Items from a data source
- - -
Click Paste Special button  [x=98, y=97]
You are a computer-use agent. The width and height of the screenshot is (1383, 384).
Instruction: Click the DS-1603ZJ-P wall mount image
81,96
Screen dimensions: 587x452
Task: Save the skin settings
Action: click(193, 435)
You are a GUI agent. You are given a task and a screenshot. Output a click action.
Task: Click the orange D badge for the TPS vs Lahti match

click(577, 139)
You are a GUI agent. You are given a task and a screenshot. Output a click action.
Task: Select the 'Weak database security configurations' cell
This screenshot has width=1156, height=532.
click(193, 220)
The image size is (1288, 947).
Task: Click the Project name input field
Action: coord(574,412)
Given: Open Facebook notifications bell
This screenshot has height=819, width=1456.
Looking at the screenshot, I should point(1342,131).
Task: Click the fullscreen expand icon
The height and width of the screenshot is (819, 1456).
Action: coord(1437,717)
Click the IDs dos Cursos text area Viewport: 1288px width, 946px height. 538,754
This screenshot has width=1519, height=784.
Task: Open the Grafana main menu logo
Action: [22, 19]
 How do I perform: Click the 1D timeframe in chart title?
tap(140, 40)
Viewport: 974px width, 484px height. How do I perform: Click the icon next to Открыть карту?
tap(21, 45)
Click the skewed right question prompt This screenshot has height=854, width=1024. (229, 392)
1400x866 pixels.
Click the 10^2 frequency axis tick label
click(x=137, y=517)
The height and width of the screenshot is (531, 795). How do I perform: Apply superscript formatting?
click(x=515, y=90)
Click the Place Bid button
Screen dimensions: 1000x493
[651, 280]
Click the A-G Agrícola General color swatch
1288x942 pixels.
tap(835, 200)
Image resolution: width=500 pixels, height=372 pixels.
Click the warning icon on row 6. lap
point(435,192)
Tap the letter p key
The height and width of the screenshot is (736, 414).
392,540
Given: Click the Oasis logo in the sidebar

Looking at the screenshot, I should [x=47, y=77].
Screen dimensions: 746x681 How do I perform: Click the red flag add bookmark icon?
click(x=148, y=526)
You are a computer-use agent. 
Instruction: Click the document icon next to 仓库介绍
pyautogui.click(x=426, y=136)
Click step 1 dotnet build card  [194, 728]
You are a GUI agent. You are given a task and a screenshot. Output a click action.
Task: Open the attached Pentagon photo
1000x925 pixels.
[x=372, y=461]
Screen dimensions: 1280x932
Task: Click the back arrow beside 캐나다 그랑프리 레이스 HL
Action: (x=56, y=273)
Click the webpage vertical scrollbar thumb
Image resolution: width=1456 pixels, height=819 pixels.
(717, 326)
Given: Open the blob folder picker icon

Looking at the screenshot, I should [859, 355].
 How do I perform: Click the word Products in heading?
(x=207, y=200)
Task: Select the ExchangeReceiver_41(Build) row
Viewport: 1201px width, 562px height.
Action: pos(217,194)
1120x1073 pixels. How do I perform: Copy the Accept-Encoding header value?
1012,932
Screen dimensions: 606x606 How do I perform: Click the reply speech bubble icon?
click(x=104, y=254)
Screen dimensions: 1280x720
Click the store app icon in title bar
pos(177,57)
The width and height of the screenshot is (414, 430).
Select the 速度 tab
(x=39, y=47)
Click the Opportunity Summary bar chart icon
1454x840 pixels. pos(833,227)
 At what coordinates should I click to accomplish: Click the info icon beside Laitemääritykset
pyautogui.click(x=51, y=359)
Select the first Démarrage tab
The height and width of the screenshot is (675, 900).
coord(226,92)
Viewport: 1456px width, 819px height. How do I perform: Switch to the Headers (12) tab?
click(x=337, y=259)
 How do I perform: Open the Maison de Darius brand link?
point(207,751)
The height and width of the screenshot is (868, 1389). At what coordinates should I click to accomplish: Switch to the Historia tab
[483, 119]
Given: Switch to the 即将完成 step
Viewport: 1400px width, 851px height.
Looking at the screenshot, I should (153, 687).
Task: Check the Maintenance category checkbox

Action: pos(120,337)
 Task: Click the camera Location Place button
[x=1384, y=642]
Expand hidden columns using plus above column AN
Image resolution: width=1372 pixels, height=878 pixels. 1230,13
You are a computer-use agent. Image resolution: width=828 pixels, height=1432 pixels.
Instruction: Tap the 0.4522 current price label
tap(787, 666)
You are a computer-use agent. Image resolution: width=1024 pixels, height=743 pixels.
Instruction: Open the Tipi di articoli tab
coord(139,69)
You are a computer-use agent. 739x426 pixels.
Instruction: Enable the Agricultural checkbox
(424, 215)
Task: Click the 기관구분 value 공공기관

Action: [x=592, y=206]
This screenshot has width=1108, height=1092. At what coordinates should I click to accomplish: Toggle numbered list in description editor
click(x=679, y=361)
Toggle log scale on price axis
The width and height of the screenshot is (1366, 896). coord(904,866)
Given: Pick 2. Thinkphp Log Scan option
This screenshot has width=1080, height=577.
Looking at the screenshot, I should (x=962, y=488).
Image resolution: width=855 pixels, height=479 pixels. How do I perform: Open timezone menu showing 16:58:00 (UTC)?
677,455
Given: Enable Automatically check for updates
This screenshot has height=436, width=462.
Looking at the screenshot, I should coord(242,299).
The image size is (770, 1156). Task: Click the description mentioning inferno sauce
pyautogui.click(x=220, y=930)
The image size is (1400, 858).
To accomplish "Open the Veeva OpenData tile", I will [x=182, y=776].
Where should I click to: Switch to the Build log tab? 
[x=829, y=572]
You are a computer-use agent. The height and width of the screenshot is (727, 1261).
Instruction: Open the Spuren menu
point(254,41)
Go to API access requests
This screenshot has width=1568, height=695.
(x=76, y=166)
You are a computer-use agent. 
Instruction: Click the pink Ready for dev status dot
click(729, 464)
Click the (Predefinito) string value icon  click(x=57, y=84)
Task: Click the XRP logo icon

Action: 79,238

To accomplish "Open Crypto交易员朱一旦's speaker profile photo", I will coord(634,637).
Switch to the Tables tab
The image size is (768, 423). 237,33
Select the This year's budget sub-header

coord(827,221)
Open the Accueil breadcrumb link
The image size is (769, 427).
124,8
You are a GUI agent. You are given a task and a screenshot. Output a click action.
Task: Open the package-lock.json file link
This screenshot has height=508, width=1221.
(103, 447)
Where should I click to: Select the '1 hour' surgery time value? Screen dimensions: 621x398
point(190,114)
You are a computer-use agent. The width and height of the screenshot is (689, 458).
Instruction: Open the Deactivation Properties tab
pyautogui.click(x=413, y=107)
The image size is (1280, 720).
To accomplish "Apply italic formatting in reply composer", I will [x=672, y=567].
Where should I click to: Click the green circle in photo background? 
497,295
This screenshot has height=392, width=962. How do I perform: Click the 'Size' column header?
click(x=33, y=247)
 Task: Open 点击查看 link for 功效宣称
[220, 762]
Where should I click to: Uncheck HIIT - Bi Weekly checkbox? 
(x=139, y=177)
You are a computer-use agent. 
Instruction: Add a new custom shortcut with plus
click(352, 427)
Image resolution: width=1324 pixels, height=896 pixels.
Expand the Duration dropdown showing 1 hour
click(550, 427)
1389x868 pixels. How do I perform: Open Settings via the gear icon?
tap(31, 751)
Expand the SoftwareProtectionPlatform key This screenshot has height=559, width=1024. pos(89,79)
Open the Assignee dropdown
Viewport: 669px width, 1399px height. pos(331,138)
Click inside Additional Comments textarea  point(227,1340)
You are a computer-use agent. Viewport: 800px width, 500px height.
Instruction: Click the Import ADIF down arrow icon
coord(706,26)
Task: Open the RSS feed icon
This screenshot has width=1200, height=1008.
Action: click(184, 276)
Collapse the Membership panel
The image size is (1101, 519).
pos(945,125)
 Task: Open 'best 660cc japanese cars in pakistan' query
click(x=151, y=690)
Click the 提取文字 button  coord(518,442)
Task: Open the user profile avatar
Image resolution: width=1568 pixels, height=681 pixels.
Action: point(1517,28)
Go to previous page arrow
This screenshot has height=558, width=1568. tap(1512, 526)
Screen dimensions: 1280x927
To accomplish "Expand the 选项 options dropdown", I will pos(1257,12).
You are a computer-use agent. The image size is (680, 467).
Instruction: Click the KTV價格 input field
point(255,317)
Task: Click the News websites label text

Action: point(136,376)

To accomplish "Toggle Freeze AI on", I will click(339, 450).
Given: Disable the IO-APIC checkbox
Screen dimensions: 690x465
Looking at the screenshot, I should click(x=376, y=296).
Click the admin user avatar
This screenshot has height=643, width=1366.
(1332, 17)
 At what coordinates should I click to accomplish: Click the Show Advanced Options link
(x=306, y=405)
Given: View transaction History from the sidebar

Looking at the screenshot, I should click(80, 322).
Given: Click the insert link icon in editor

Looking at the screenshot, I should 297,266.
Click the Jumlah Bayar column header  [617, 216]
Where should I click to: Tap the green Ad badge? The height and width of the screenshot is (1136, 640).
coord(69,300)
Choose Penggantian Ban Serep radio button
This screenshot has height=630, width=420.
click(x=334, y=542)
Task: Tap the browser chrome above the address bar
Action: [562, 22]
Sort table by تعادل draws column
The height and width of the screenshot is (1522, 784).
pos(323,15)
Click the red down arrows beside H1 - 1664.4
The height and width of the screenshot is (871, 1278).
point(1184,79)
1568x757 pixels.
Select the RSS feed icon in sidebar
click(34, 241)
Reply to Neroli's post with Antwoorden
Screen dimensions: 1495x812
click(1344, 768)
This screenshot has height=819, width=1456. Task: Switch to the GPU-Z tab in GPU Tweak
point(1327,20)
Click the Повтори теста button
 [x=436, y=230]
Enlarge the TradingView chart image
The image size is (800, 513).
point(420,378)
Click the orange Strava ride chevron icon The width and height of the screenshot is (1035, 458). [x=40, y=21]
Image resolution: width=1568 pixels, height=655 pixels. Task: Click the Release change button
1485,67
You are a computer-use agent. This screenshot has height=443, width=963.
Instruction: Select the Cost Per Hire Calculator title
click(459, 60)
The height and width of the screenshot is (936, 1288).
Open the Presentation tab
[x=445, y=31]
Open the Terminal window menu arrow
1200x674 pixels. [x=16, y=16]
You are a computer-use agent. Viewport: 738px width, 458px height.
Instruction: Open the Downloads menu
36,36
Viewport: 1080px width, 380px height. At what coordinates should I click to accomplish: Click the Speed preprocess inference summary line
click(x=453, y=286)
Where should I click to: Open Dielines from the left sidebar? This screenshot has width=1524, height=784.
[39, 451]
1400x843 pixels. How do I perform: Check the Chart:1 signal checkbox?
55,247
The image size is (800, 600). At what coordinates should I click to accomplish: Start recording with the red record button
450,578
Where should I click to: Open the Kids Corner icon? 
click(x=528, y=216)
- - -
Problem statement
Reproduce the rows between the lines holding "Given: Open Facebook notifications bell" and "Action: [22, 19]", inclusive, swapping "fullscreen expand icon" for "maximize button" and leaving everything else unchanged.

Problem solution
Given: Open Facebook notifications bell
This screenshot has height=819, width=1456.
Looking at the screenshot, I should point(1342,131).
Task: Click the maximize button
The height and width of the screenshot is (819, 1456).
Action: coord(1437,717)
Click the IDs dos Cursos text area Viewport: 1288px width, 946px height. 538,754
This screenshot has width=1519, height=784.
Task: Open the Grafana main menu logo
Action: [22, 19]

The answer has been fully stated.